This is because Hadoop has the potential to alter how we analyse data – by providing relatively cheap, highly scalable storage and analytics capabilities that allow business to ask, and answer, questions that were previously unanswerable.
The promise of Big Data has raised the profile of data at C-level, created new roles such as the Chief Data Officer and is driving demand for previously unloved disciplines such as data governance.
In spite of the interest, and the hype, Gartner Research shows that only about 40% of companies have made serious investments in Hadoop yet – with others expected to begin within the next few years.
One factors that hinders adoption: The Hadoop framework is still evolving.
Hadoop pioneer and big data expert, Stefan Groschupf, discussed this in a recent webinar titled – The Everchanging Hadoop Ecosystem. What does it mean for you?
Stefan is has been involved with the development of Hadoop from the early days, first as an engineer and data scientist and, more recently, as CEO of big data discovery platform, Datameer.
The Hadoop ecosystem is based on an open source framework with commercial variations available from various vendors. the framework consists of multiple components that can, very simplistically, be described as various engines for executing analyses in different ways.
What is the best computing engine within Hadoop?

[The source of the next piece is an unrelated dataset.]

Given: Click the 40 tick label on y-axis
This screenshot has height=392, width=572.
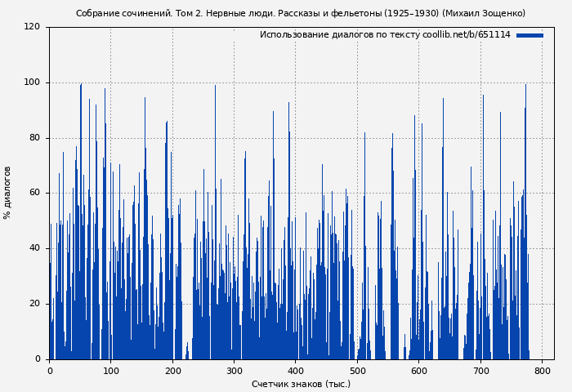Looking at the screenshot, I should pos(34,248).
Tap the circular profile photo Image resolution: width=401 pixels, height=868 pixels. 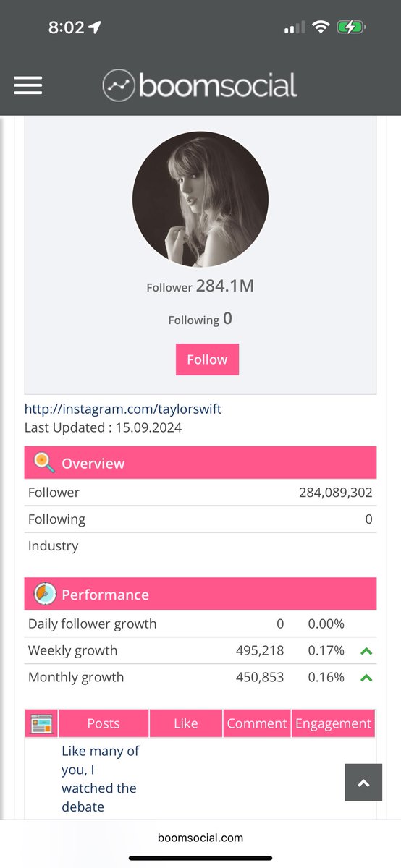point(201,200)
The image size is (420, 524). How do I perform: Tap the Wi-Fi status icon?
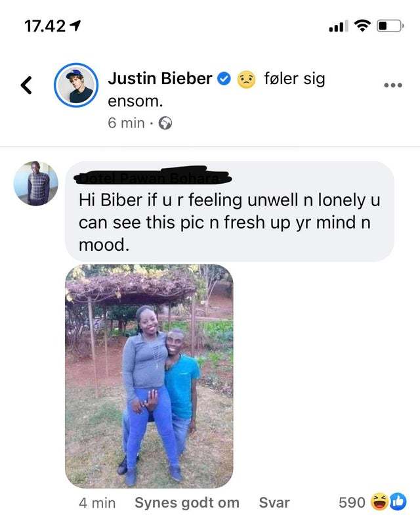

One of the earliest and most commonly used is MapReduce – an approach for processing and generating large data sets on parallel, distributed clusters. For sheer computing power at relatively low cost, MapReduce is hard to beat.
But no single compute framework is ideal for every analytic task. That’s why many big data solutions focus on specific computation frameworks that meet different needs – for example:
- In-memory machine learning or stream processing frameworks
- Proprietary in-memory software, where data is analyzed outside the Hadoop ecosystem
- Large-scale data analytics frameworks, where analysis must be distributed across a cluster
- Small data analytics/BI platforms, where analysis must be done on a single, high-memory machine
Computing engines, such as Spark, Mahout, YARN, Tez, and many more, meet specific analytics needs, but may be poor at others.
This is where the real challenge, complexity and cost of Hadoop is hidden.
- Traditionally, Hadoop has required API calls to be written using low level code – JAVA, R or Python are common – to load, integration, prepare, analyse and visualize data.
- Low level code implies (scarce/expensive) technical resources and long development cycles. Early Hadoop deployments ran over similar periods to traditional data warehousing developments – 6, 12, even 18 months or more before real value was shown.
- Code does not adapt to changes in the platform. Newer versions of the widely used Mahout machine learning engine, for example, use a completely different API to early versions. This means that engineers need to redevelop all their Mahout code in order to upgrade to newer versions of Hadoop.
- Code does not cater to emerging (or failing) computing engines. Last year, for example, Apache Spark was being touted as the next big thing – offering superior performance to MapReduce for certain analytics jobs. Now, newer components, such as Flink, are proving to be much quicker than Spark. Having spent 8 months redeveloping your MapReduce code to run on Spark, do you really want to go through that pain and expense again to take advantage of Flink? Only to find that it too may have limited shelf life?
- The best framework for development may not be best for production. Factors such as the size of the data set, the number of Hadoop nodes available, and even the type of analysis mean that different engines may perform better in development (against a smaller sample data set, or on fewer nodes) while another engine may perform best in production. Data scientists that cannot code for this complexity waste time and resources.
Early Hadoop adopters have learnt to abstract their Hadoop development layer from the underlying computing engines. This means that they can quickly adapt to changes and future proof their big data development effort.
What will your company do?